In re Marriage of Turk, the parties had two children ages 17 and 15 and the father was awarded custody of them by agreement. The mother had some expanded visitation with the younger child having (in addition to alternating weekends) Monday to Wednesday mornings. This schedule gave her nearly equal time with that younger child. There was however a gross disparity in income with the father earning about $150,000 per year and that the mother earning less than $10,000 per year. The father wanted all child support for him to be terminated because he was awarded custody, i.e. "the residential parent". Instead of terminating the father's obligation, the judge actually ordered the father to pay the mother $600 per month in child support and to pay all uncovered medical expenses.
The father’s position was that as residential parent, child support setting was automatic. The court however said a trial judge can order either or both parents to pay an amount that is reasonable and necessary for the support of children and that courts have the option to also order additional amounts for other expenses such as uncovered medical.

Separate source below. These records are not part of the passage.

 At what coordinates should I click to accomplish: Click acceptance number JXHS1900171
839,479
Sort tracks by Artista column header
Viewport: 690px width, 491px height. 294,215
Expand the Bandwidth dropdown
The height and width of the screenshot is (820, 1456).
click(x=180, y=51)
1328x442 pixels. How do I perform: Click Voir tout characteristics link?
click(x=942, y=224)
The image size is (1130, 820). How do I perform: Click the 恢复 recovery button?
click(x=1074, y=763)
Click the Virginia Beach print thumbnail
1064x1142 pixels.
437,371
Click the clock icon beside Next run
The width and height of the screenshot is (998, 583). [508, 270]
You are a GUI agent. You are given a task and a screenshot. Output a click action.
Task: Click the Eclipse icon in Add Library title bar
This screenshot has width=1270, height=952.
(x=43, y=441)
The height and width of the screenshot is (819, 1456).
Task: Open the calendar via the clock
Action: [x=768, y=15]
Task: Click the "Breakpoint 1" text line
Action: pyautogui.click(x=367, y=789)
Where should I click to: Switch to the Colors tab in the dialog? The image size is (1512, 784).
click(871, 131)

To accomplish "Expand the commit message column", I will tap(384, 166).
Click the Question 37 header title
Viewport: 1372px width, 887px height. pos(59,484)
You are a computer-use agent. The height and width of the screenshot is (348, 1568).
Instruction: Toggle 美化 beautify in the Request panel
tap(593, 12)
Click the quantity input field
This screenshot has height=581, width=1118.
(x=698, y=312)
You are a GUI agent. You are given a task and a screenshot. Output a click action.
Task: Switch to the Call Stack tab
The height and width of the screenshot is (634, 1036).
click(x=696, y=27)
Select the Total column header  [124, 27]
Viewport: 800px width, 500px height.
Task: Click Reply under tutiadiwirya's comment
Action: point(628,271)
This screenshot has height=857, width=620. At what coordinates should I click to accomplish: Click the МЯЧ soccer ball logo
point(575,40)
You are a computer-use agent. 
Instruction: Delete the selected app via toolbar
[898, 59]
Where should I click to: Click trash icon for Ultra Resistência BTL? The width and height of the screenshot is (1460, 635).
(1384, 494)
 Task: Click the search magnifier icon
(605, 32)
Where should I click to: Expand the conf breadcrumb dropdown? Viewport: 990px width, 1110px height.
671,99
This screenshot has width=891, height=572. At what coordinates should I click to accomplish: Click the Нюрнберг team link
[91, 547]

The Supreme Court looked at how much time the mother had with the younger child in relation to the income of each party and their respective ability to provide for the children when in each other's care. It would be unfair to allow the child to stay substantial amounts of time in both households but with one (the father's) having way more money than the other. In such instances, a trial court can actually order a parent with custody to pay child support if the circumstances and the best interests of the child justify it.
The take-away is that while there is a mathematical calculation applied to child support in most instances, judges can use their discretion to vary from that formula when the circumstances justify it.